Again no one answered. A pain forked up through Will’s belly and chest. Even if he did know, what was he to do? Kathleen wouldn’t know him — she no longer recognized anyone, as far as they could tell. And the family had no love for him. Even his relationship with the rest of the Hodges was touch and go. It came to him in a flash that Tag did know. That’s the reason for all this. He knows. Half out of his mind. He gave an involuntary jerk, and they looked at him. He made himself calm.
Before Will Hodge was fully aware that he’d stopped thinking about his brother, he found himself toying cautiously, as if at arm’s length, with a new idea. Clumly would be at the funeral. Fred Clumly made them all. It was one of his oddities. A man could see him there. Why it was that Hodge wanted to see him, watch him from a distance, was not clear to him; nevertheless, he felt the desire rising like a madness. He felt again the sting of the Salvador woman’s accusation and felt again the urge he’d felt then to defend himself, for once in his life take some bull by the horns, strike out, be rid of confusion. Tag, Luke, Will Jr. He saw him fixing the chair in the chickenhouse, hair light as down. The child’s face was a blur. With surprising clarity he saw himself standing in the crowd as he imagined Ben and Vanessa had stood at the cemetery, observing the wrinkled grub-white policeman at the side of the grave, police cap resting on his belly. It was like an image from the Devil, dreamlike, full of some unhealthy pleasure. So he’d felt — it must be three weeks ago now — sitting by the road in his car late at night, with fog spreading out from the marsh between the tarpaper house and the woods, his car full of the stink of old cigarettes, as he watched for the sordid lover of his client’s wife to come creeping to the house. He saw Tag sitting at the desk across from his own, feet up, expensive shoes polished like dark brown piano wood. Kathleen had a desk to the left of his. She worked on income tax forms.
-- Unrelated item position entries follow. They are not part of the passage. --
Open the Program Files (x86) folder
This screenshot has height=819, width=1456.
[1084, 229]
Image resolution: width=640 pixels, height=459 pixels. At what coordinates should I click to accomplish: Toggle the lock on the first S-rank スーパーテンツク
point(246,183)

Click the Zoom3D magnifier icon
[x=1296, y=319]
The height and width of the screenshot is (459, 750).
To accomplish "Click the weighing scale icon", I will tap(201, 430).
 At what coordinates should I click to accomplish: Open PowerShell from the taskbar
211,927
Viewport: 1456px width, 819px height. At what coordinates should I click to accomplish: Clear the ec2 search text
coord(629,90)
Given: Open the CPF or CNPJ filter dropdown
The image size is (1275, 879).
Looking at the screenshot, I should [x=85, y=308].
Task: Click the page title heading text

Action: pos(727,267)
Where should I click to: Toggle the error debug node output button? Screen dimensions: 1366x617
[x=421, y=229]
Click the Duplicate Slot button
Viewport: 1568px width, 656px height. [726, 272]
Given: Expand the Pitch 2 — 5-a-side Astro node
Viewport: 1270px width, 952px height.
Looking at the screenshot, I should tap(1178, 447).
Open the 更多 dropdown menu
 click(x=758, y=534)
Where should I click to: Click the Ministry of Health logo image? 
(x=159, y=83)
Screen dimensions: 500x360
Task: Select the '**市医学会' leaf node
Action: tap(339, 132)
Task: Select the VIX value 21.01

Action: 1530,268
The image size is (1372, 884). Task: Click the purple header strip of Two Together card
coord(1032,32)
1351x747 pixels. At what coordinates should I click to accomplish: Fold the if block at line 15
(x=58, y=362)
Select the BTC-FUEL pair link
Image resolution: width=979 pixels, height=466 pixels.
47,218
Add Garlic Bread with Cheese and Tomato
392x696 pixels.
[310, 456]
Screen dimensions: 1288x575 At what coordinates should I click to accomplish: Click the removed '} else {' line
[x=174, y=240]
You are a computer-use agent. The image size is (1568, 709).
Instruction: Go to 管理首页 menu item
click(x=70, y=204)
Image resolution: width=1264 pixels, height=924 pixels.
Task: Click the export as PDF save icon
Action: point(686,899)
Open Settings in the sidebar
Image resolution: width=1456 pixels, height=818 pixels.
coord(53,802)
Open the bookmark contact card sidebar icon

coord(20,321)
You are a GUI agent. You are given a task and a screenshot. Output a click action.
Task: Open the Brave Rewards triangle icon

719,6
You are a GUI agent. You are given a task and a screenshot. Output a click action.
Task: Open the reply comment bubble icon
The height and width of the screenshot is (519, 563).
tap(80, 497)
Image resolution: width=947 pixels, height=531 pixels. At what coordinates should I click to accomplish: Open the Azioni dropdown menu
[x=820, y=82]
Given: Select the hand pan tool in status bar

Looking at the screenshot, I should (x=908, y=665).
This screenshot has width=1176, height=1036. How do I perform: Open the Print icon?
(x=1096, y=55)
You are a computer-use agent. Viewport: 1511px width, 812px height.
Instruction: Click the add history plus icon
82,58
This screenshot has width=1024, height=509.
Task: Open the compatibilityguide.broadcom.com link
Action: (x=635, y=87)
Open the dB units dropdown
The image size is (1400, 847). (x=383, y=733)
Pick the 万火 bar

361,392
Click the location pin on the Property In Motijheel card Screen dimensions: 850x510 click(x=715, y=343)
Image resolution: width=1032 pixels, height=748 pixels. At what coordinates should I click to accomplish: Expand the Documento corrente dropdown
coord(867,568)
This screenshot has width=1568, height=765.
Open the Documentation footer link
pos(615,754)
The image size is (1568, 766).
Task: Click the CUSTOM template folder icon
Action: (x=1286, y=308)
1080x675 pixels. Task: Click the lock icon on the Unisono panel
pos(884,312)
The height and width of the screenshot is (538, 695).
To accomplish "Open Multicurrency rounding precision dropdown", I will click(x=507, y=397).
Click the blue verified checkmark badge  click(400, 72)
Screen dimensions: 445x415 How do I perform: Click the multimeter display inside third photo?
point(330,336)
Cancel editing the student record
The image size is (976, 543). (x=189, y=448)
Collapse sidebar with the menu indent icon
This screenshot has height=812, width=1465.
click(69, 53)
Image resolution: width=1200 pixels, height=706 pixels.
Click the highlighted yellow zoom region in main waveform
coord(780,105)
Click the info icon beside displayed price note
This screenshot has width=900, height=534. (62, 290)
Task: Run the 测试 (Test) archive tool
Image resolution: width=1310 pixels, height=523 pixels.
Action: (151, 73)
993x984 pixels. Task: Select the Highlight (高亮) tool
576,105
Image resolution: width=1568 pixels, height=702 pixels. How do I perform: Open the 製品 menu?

Will closed his eyes tight.
“Well,” Ben said loudly, in a tone that might have been Will Hodge’s own, except that Ben’s voice was musical, like a voice that might come from a big silver cup, and Will’s was like the voice of an empty barn at night, “time to milk the cows.” He stood up. Though the Negro didn’t move, his eyes came partway to life.
Will got up too. “I’d better get back to town. Thanks for the coffee.” His knees were weak.
Now Vanessa got up, awkwardly, as always. She almost knocked Will’s cup from the table. “Pooh!” she said. The near-accident upset her.
“Let’s go, boss,” Ben said. The Negro got up. And now, all standing, they were embarrassed. A calf bawled, down by the barn.
“What on earth made them do it?” Vanessa said. “Why did they have to kill?” Her eyes filled with tears, and she took one last cookie for comfort.
Ben mused.
Will, too, understood what she meant. It was fear, no doubt, that made them kill the guard. Not malice, exactly — but more like malice than what went before, the wreck of the Volkswagen. What next? And where would Nick Slater run? And Tag? He almost slipped and said it.
“They were such strange boys,” Vanessa said, weeping. “Nick especially. You never knew what he was thinking.”
“Time will tell,” Ben said.
Will Hodge looked at his vest-pocket watch. The numbers, even the hands, were too blurry to read. The face was all gray. “I better run,” he said. A whisper. He stepped back to reach behind the Negro to shake his brother’s hand. It was an awkward handshake. It wasn’t Ben Hodge’s nature to shake hands, nor Will’s either, for that matter, which was why Ben was looking at him.
“It’s just awful,” Vanessa said. “You keep wondering—” She limped to the sink with her cup, lips clamped together with grief, and turned the water on. The pump started up in the cellar, thudding like a heart.